Figura 5 - Fadiga intratetanic. Intratetanic fadiga para os músculos sóleo (A) e o diafragma (B) exibido um decréscimo significativo na funcionalidade de JNM transgénico. Os valores são média ± SEM. adaptado de Rizzuto et al. 18. Clique aqui para ver uma versão maior desta figura.

A Figura 6 mostra o fracasso da neurotransmissão na frequência tetânica medida no sóleo (figura 6A) e amostras de diafragma (Figura 6B). De acordo com os resultados, se nenhum defeito na neurotransmissão foi detectado no músculo sóleo, Considerando que os espécimes de músculo diafragma exibido um aumento significativo no cansaço da junção neuromuscular.

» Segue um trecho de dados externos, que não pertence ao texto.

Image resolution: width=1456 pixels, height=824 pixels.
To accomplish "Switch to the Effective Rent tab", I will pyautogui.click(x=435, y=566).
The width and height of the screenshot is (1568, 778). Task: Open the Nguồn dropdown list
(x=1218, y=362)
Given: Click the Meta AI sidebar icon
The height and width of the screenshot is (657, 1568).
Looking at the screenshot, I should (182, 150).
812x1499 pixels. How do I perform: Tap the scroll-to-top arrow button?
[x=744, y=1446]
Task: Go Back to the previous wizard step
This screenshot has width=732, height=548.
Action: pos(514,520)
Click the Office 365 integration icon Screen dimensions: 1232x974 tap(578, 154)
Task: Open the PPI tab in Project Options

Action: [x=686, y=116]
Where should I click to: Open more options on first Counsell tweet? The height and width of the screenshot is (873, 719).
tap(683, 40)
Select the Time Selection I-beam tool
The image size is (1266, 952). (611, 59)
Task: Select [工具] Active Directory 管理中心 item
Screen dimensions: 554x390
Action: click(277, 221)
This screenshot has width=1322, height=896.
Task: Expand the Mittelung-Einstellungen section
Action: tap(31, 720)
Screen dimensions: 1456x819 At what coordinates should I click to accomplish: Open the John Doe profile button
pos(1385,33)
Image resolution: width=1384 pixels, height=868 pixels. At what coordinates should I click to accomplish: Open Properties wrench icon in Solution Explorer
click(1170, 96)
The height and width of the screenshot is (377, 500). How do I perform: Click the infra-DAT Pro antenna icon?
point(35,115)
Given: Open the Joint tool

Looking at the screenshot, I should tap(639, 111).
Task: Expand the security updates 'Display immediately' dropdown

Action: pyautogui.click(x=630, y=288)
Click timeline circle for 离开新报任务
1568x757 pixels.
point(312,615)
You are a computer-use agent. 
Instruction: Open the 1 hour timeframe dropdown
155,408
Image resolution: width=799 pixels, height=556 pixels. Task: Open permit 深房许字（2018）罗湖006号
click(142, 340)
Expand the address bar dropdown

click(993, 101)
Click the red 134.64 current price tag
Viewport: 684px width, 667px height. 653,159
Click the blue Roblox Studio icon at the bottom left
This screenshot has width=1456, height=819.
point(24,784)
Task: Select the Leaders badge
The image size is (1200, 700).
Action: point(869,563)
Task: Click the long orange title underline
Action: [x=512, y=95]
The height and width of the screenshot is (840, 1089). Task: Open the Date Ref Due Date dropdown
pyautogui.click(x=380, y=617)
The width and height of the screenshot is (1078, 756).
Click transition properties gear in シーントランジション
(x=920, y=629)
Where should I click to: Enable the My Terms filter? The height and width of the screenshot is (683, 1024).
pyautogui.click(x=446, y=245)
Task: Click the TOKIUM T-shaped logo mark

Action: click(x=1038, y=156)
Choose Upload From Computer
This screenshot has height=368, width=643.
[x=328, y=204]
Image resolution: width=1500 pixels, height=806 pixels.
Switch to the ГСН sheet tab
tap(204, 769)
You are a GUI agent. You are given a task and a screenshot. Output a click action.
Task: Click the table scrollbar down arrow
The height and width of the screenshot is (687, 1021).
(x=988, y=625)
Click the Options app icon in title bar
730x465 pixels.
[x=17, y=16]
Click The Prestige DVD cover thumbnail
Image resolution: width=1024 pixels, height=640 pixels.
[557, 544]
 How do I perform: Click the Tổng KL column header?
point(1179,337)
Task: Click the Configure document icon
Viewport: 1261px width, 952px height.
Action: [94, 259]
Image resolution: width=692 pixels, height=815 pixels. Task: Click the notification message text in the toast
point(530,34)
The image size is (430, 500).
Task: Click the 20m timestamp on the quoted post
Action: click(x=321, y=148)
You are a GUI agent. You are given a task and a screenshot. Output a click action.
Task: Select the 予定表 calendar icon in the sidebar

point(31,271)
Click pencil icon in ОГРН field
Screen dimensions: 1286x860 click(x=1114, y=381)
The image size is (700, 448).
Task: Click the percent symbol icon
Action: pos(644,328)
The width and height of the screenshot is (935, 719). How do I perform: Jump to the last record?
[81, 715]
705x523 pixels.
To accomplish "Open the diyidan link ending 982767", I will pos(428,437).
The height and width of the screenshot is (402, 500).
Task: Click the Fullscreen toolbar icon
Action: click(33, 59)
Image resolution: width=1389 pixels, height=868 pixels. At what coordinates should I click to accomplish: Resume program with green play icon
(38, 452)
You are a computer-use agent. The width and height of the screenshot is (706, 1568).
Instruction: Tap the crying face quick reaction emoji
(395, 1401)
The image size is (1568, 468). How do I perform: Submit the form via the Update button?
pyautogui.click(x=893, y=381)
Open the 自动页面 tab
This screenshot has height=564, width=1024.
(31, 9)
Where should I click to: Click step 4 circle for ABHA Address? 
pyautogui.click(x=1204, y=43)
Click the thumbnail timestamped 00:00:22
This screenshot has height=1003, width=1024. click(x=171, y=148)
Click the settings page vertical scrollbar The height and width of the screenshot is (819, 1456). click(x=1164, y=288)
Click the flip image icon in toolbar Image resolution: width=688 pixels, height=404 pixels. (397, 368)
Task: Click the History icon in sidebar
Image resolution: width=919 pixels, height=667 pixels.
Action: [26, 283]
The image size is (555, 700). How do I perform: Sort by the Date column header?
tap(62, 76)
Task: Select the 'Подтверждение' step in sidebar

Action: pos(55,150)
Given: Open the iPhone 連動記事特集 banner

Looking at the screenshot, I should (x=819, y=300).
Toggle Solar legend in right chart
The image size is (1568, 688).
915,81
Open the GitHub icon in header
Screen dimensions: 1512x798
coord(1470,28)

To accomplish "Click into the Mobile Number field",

Figura 6 -Falha de neurotransmissão. Falha de neurotransmissão não exibir quaisquer alterações em que os músculos de sóleo (A), enquanto destacou um decréscimo significativo na funcionalidade de JNM em transgênicos tiras do diafragma (B). Os valores são média ± SEM. adaptado de Rizzuto et al. 18. Clique aqui para ver uma versão maior desta figura.

Os autores não têm nada para divulgar.